How Big Oil is Tightening its Grip on Donald Trump’s White House

Source: The Guardian

When Rick Perry was interrupted by climate-change protesters during his address to the National Petroleum Council in late September, the energy secretary was ready with a retort.

“You want to talk about something that saves lives? It’s the access to energy around the globe,” Perry said, countering a woman worried about deadly hurricanes and a man whose hometown is being submerged by the rising Philippine Sea. “I am proud to be a part of this industry. I am proud to be an American.”

It was an opportunity for the former Texas governor to champion an industry he’d long embraced by showing fealty to the petroleum council, an arcane federal advisory committee dominated by energy executives. Picking up on Perry’s message was interior secretary Ryan Zinke, who has pledged to fast-track drillingand open more areas to fossil-fuel development.

The two took turns reassuring the council’s nearly 200 members during a meeting at the opulent Hay-Adams hotel in Washington DC, that the White House would be a friend, not foe, to big oil. “We’re now in the business of being partners, rather than adversaries,” Zinke said. “If I were in the industry, I’d be pretty happy.”
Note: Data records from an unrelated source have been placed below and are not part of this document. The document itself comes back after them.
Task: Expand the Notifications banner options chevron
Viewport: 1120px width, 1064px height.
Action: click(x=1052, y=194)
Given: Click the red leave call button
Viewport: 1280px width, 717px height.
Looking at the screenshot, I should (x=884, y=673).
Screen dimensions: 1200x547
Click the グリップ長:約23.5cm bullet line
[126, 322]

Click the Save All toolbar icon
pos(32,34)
It wasn’t the first time that global warming had been cast aside by the energy department’s petroleum council, successor to a wartime body created by Harry Truman. In 1972, the council buried the industry’s own climate research with the help of top executives at the American Petroleum Institute, a longtime ally that once shared a building with the council.
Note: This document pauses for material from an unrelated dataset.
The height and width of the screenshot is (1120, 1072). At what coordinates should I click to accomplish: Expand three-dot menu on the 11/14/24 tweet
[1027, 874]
API has gone beyond the lobbying typical of trade associations, helping spawn permanent substructures within the executive branch that ensure its voice is heard. These government entities, which include the petroleum council and an obscure but powerful White House office, have for decades worked in tandem with API to fortify the oil and gas industry, often, its critics say, at the public’s expense.

API’s history on climate issues goes back farther than most realize. As early as 1959, it grappled with global warming, hosting a conference where the looming, manmade catastrophe was discussed. As the environmental movement was blossoming, API – with the government’s support – was working behind the scenes to undermine it by distorting projections of regulatory costs. An enduring false narrative was constructed: the economy or the environment.